### Your task
Give again the lines from the line with "This screenshot has width=1148, height=786." to the last line of the records, exactly and in full. Do not carry over any pictures.

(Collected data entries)
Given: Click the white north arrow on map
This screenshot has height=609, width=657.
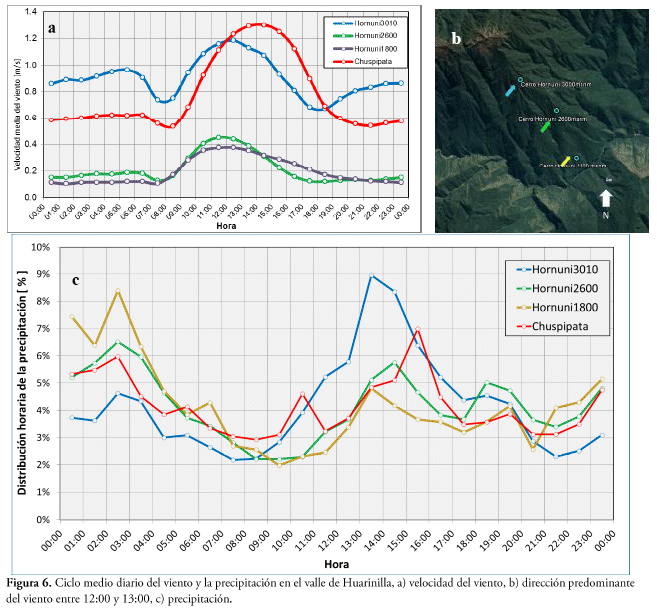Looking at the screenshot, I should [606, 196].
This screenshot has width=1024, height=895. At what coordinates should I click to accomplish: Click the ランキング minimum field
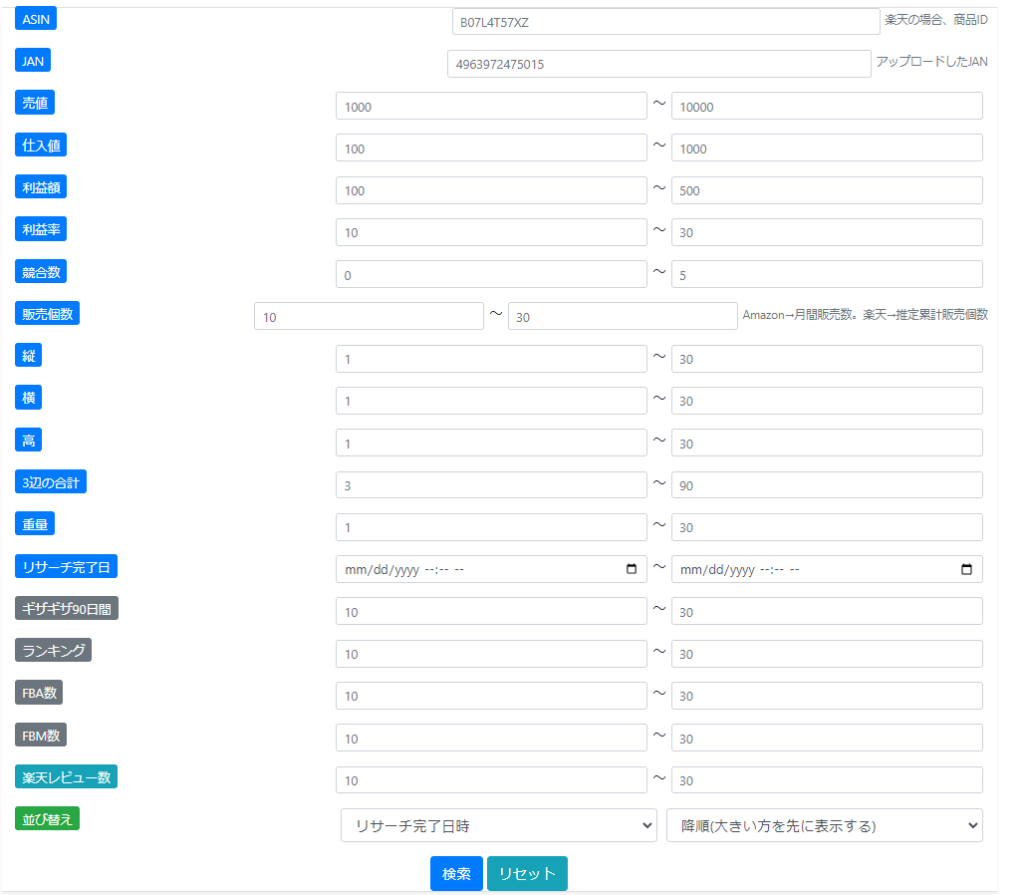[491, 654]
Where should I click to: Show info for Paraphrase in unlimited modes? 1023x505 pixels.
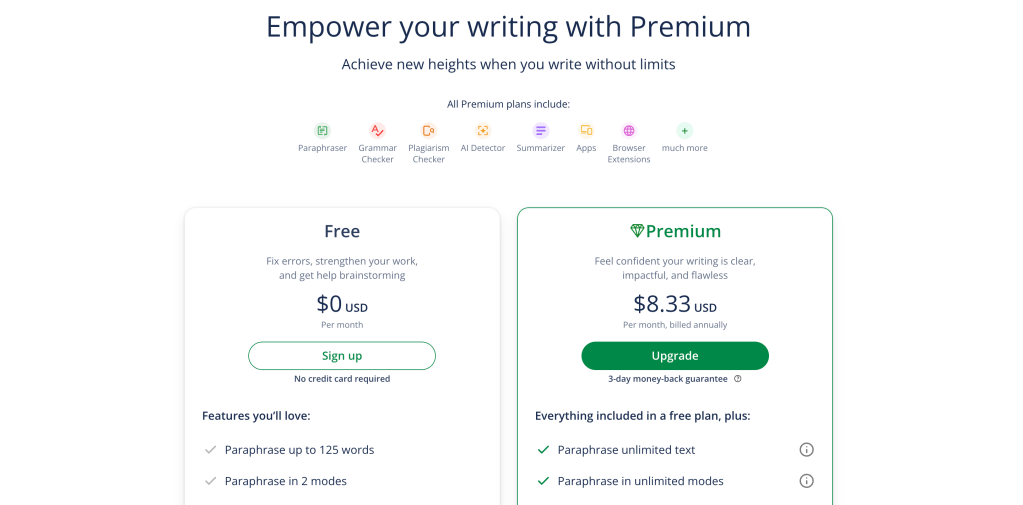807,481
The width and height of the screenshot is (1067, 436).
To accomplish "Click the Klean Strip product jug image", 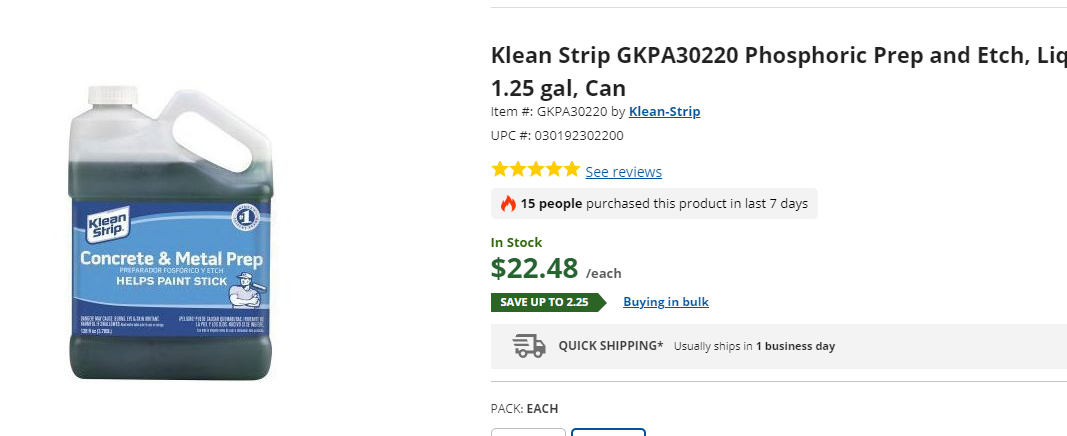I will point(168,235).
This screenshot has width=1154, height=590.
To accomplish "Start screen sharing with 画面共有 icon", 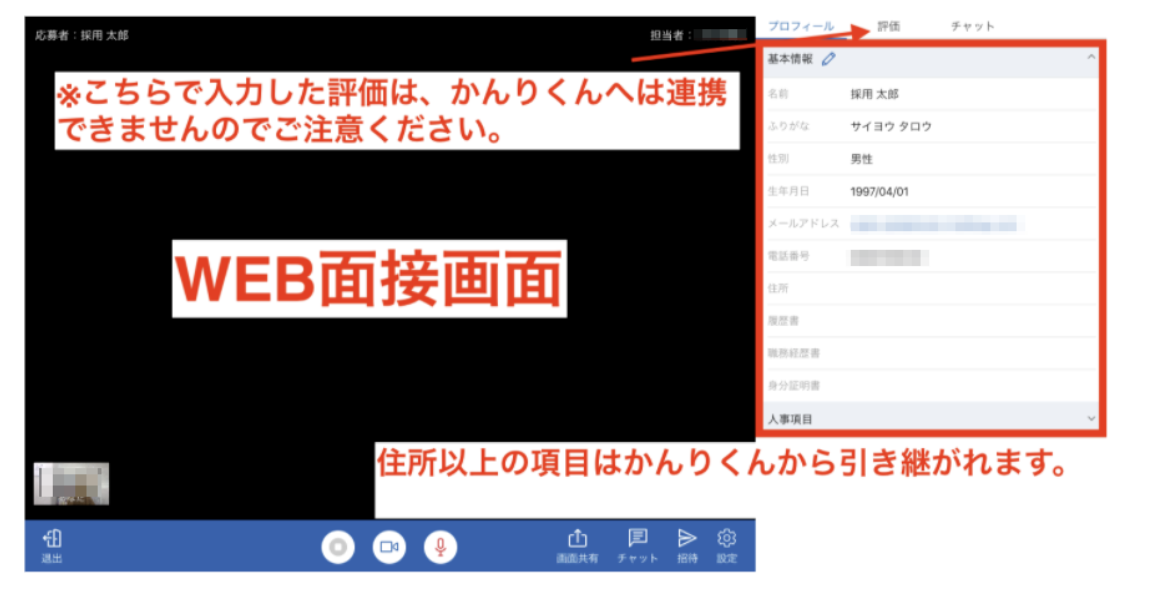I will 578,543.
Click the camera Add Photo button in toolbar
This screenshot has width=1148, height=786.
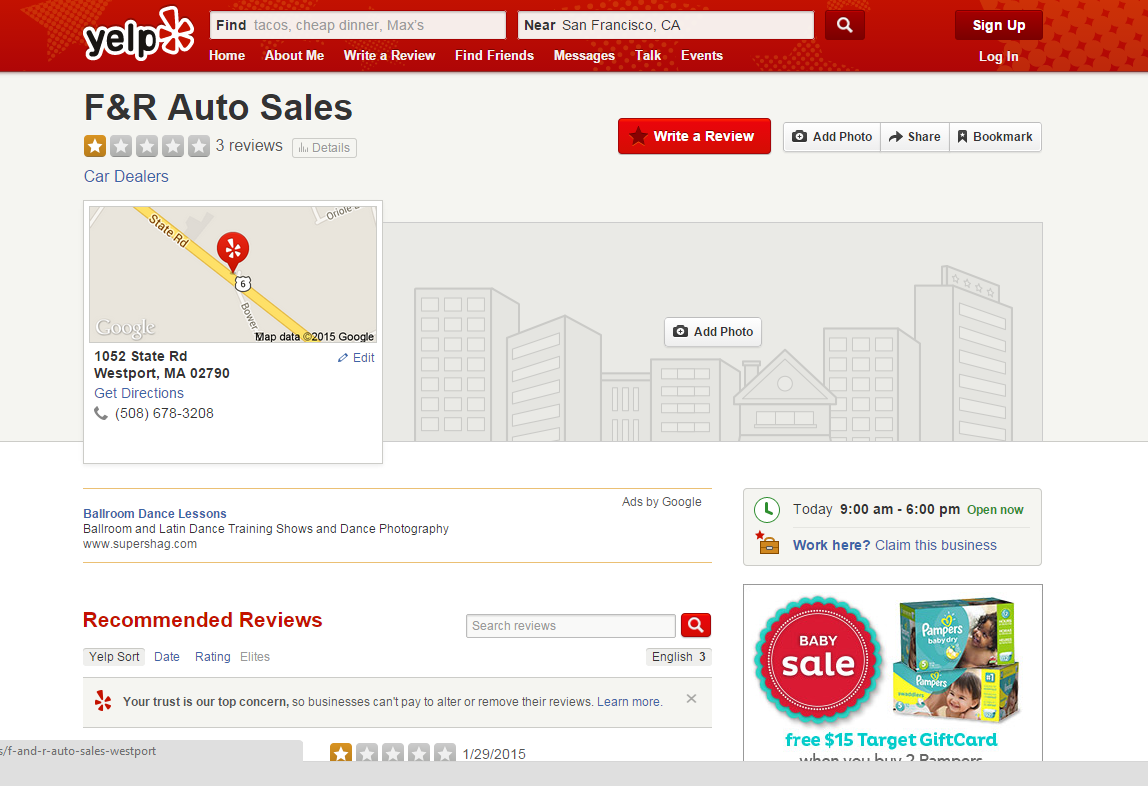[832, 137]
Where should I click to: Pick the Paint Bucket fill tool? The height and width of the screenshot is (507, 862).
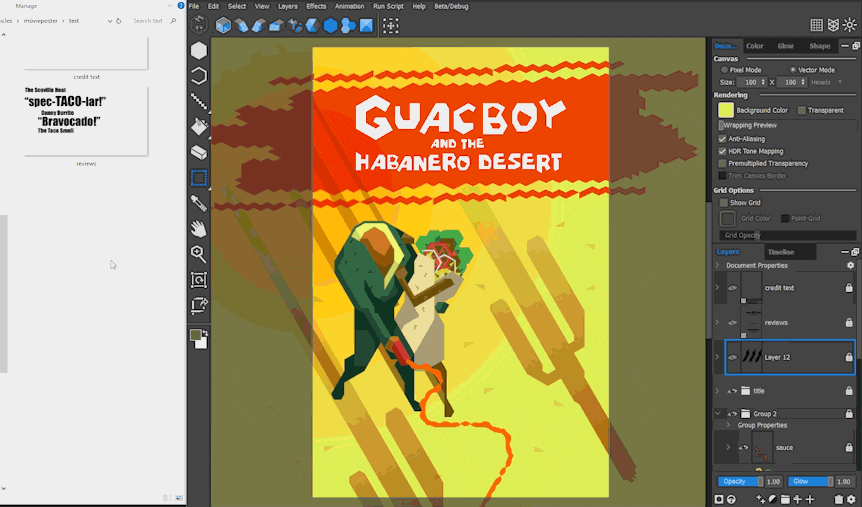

### Solved exercise
This screenshot has width=1148, height=786.
[832, 137]
Where should I click to: Pick the Paint Bucket fill tool? The height and width of the screenshot is (507, 862).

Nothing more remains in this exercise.